Wednesday, September 02, 2015

GenCon 2015 Part 1


GenCon 2015

Intro

GenCon had been highly recommended to me by the principals at Writing Excuses, specifically Howard Tayler, Dan Wells and Mary Robinette Kowal (authors all), but not as the mega gaming convention that it is -- not in my case, leastways -- but for the Writer's Symposium.

GenCon has been growing every year as the premiere gaming focused convention in the country, some 60,000 attendees strong at the Convention Center in Indianapolis. There is also a much smaller contingent of writer-wannabes. Some of these writers-in-development also love to game; or to write gaming adjuncts. There are whole novels set in Dungeons and Dragons land or in the card realms of Magic the Gathering. But here I know not what I speak of.
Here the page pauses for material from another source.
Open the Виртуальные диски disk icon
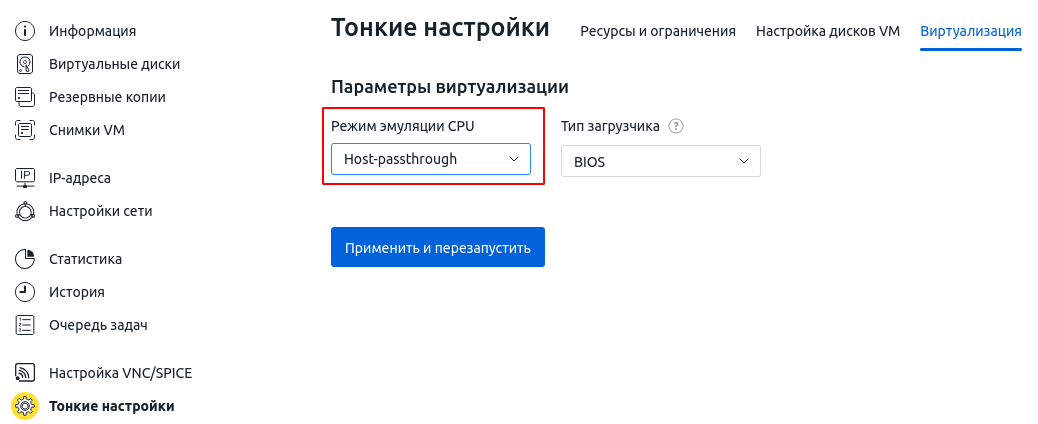 coord(24,64)
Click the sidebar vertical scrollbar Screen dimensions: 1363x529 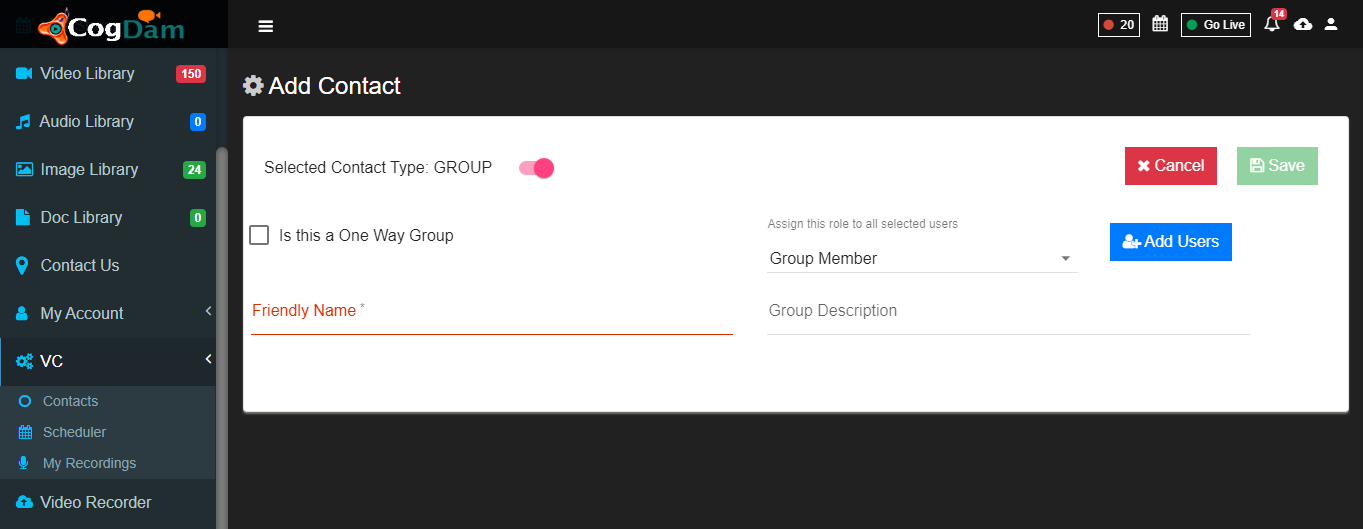[221, 338]
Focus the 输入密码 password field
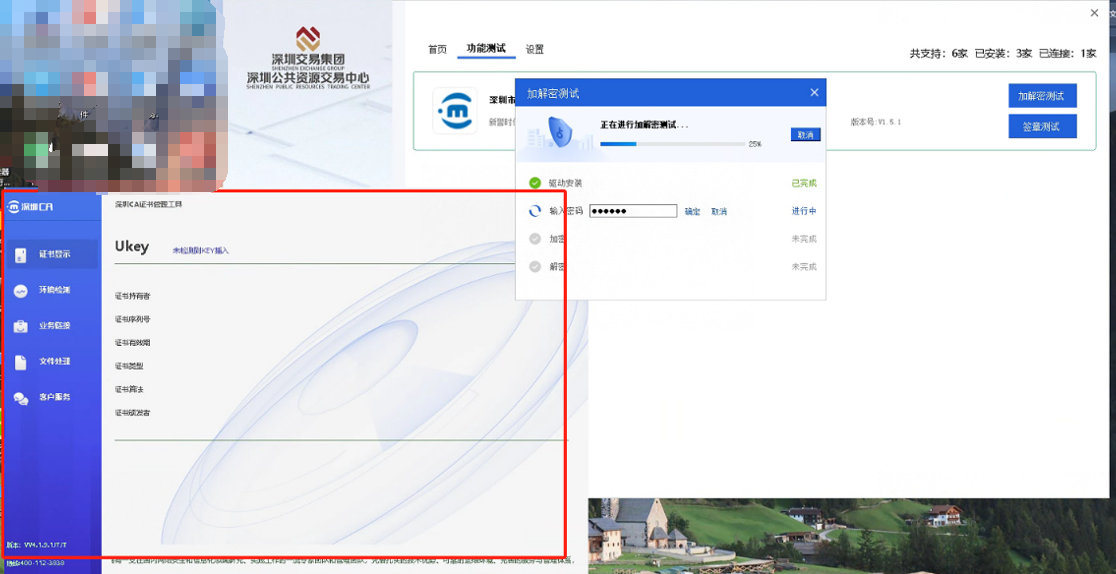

I know more about the couple hundred who go to hear authors share their wisdom with us, mostly for free -- or more accurately "at no additional charge". (GenCon is fairly cheap as these things go, a full four day pass was just $88.00 -- but a fair portion of activities have add-on costs.)

But let's get back to the authors -- or in this case, the teachers. (I was quite happy when, one day on the dealers floor, Howard introduced me and 3 fellow Writing Excuses Retreat alumna as "some of my students.") There were names whom we may not have heard of like Josh Vogt, to some of the biggest names in the SFF genre such as Patrick Rothfuss and Terry Brooks (yes, for those of you as aged as I am that is Terry Brooks author of The Sword of Shannara. Turns out he's a very nice and insightful person and not the devil incarnate that some of us thought he must be to dare imitate our favorite J.R.R. Tolkien back in 1977. By the way, MTV is bringing Mr. Brooks' book The Elfstones of Shannara to the small screen in January 2016. I'm reading my personally autographed copy now.)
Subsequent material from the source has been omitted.